To show R code in bl.ocks, one will have to make it a part of the README.md. Note that the R code does not get syntax highlighted. I implemented a viewer for rCharts, which you can see here

http://rcharts.io/viewer

It includes syntax highlighting of R code along with a setup for disqus comments.

To get gallery.htmlwidgets.org up and running I think a few things are
required:

  1. You need to add the appropriate CNAME file to your gh-pages repo

  2. I need to point the DNS entry of gallery.htmlwidgets.org to the
    appropriate github address

In case you haven't done this before here are the details:
https://help.github.com/articles/setting-up-a-custom-domain-with-github-pages/

Once this is up and running I'll also add links from the main
www.htmlwidgets.org pages to the Gallery.

On Sat, Jul 11, 2015 at 9:29 AM, timelyportfolio notifications@github.com
wrote:

Perhaps,this registry/gallery for biojs http://biojs.io/ will give us
some ideas. @hafen https://github.com/hafen, I believe it automatically
pulls in forks/stars from Github.


Reply to this email directly or view it on GitHub
#1 (comment)
.

hafen commented

@jjallaire I got sidetracked from this for a while - I just added the CNAME file.

I think the file you added was CMAKE (it needs to be CNAME).

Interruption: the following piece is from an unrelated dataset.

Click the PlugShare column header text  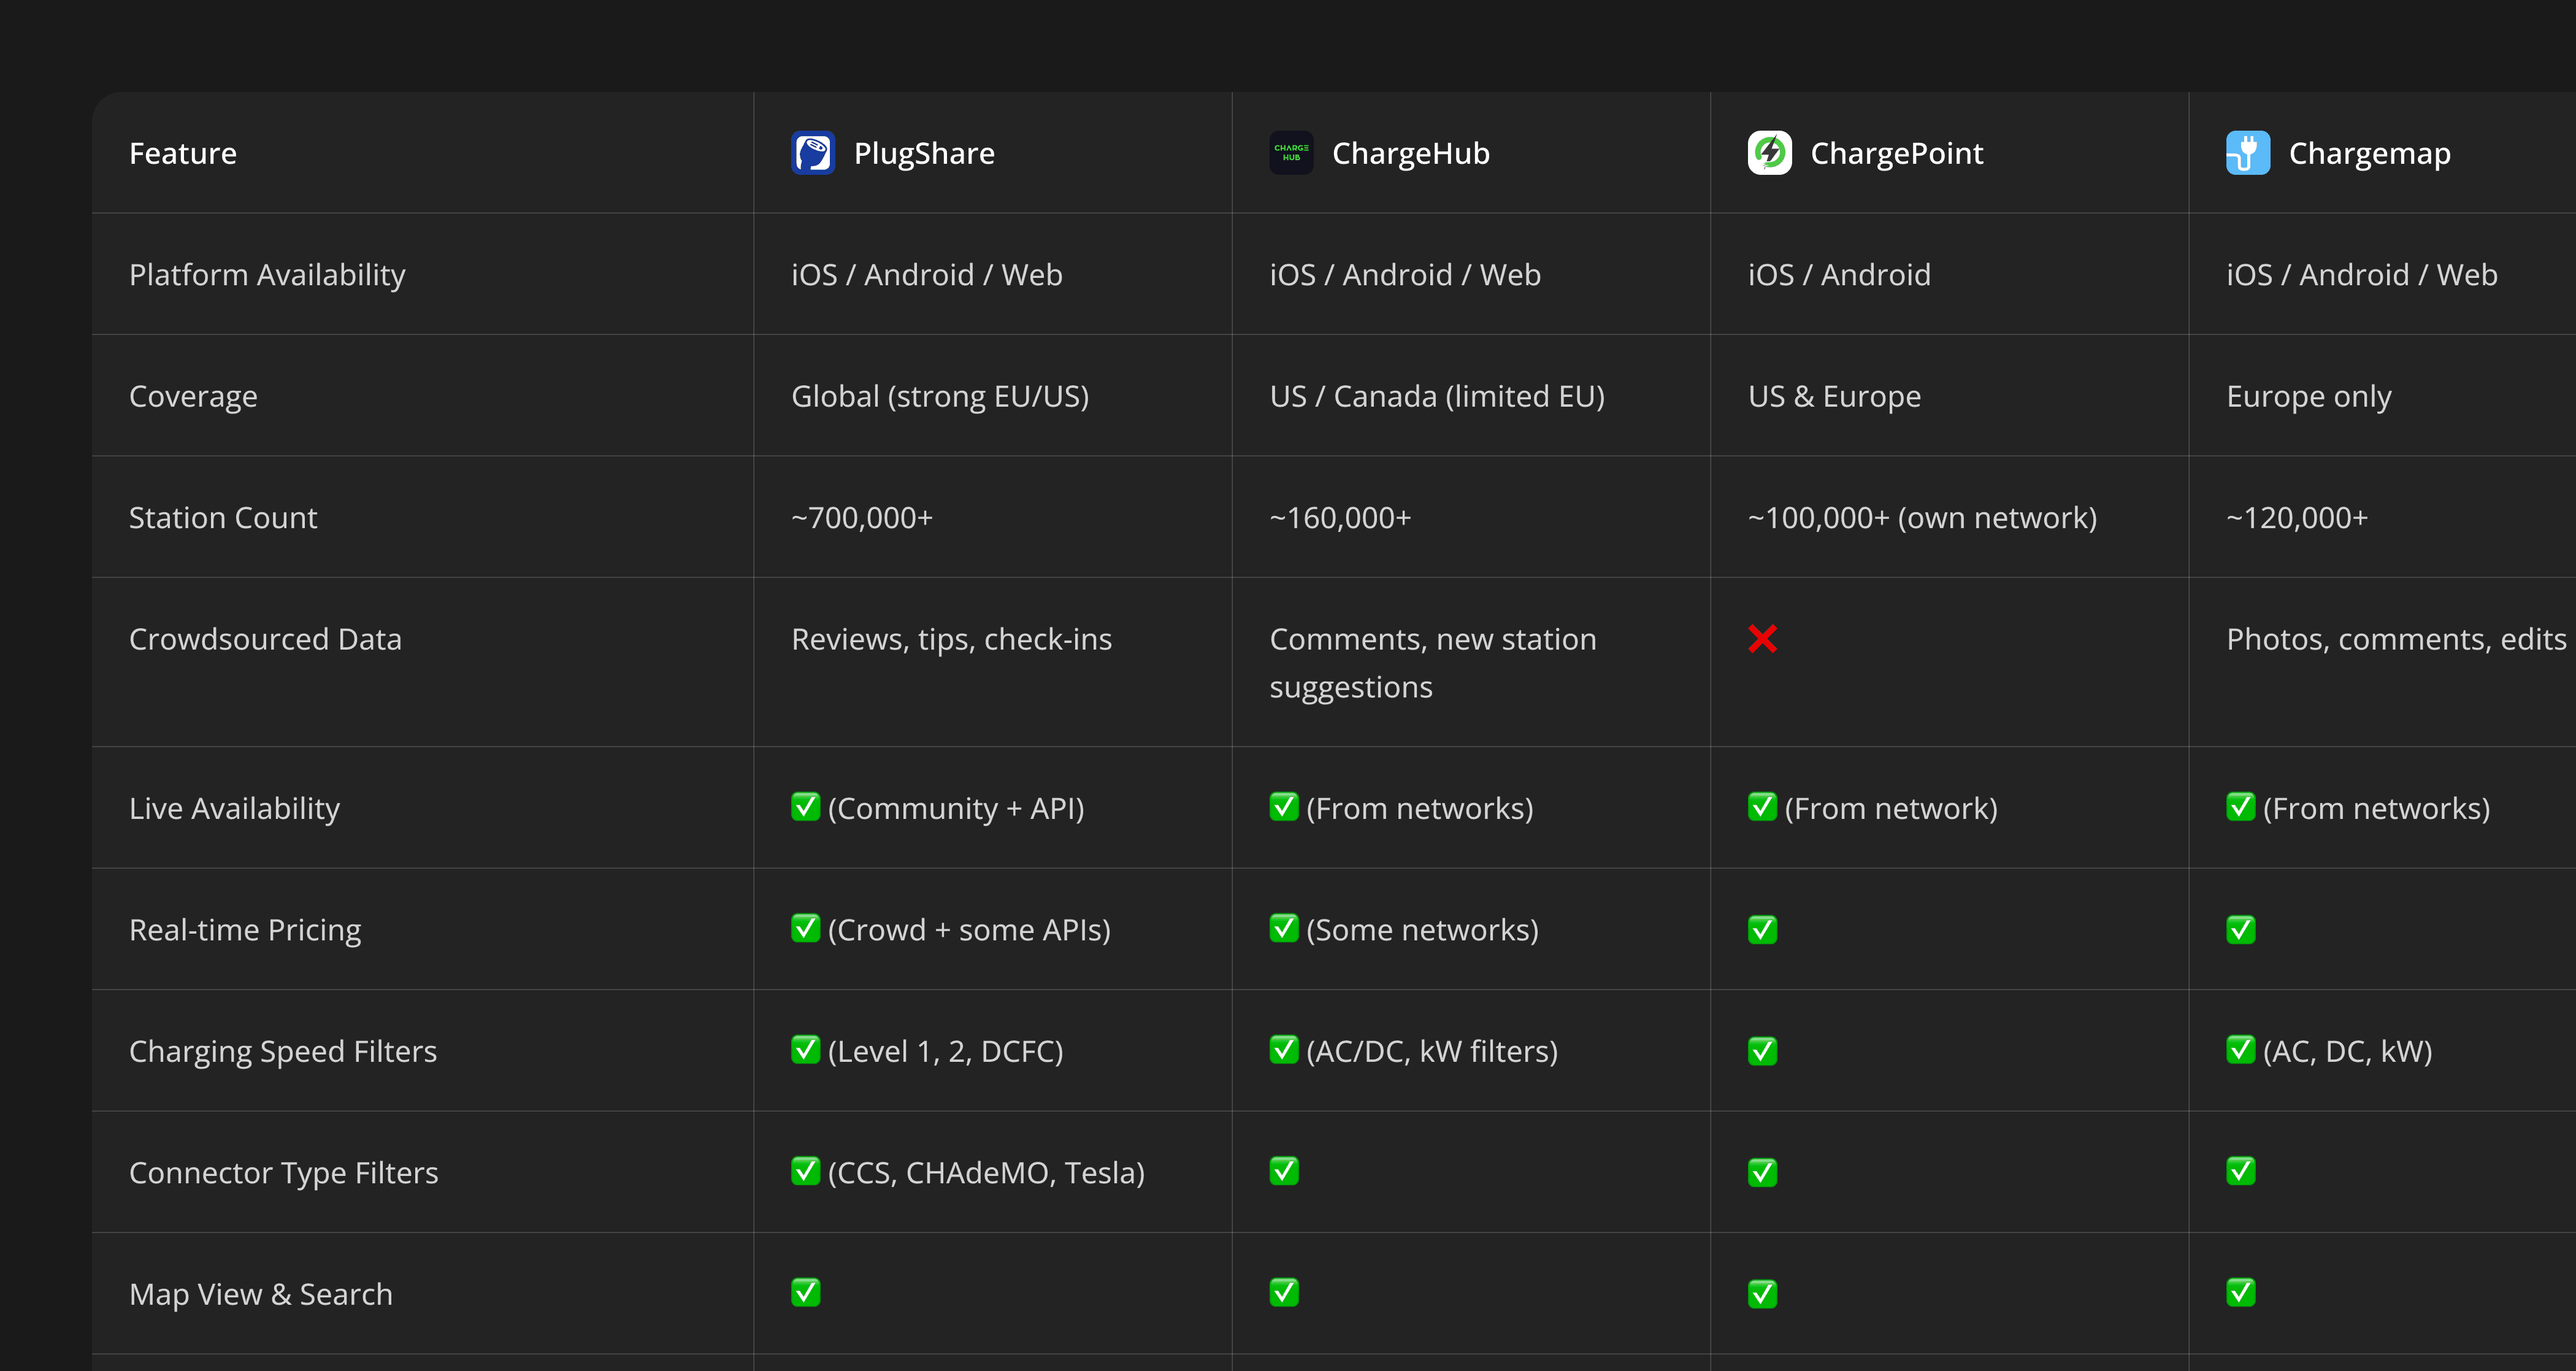pos(924,153)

I added the DNS record so once you add the CNAME file the URL should start working fairly soon.

hafen commented

haha yeah that would be a problem :)

@hafen two other bits of metadata that might be useful in terms of measuring how updated packages are could be "Last activity" and "Open issues". Can you capture these at the same time you get the github stars?

hafen commented

This would be nice to have and I think I could harvest it pretty easily. Last activity is good. However, metrics like open issues could be controversial.

Open issues as a metric to prevent against the following example. I'm looking for help on a htmlwidget. I go to the github page, it says it's adapted from XXX. I go to XXX's page and THEY have stopped supporting that JS lib. At this point, the R library needs a massive overhaul... but nothing is happening. That's why I was thinking open tickets. Why is it controversial? It's just data no?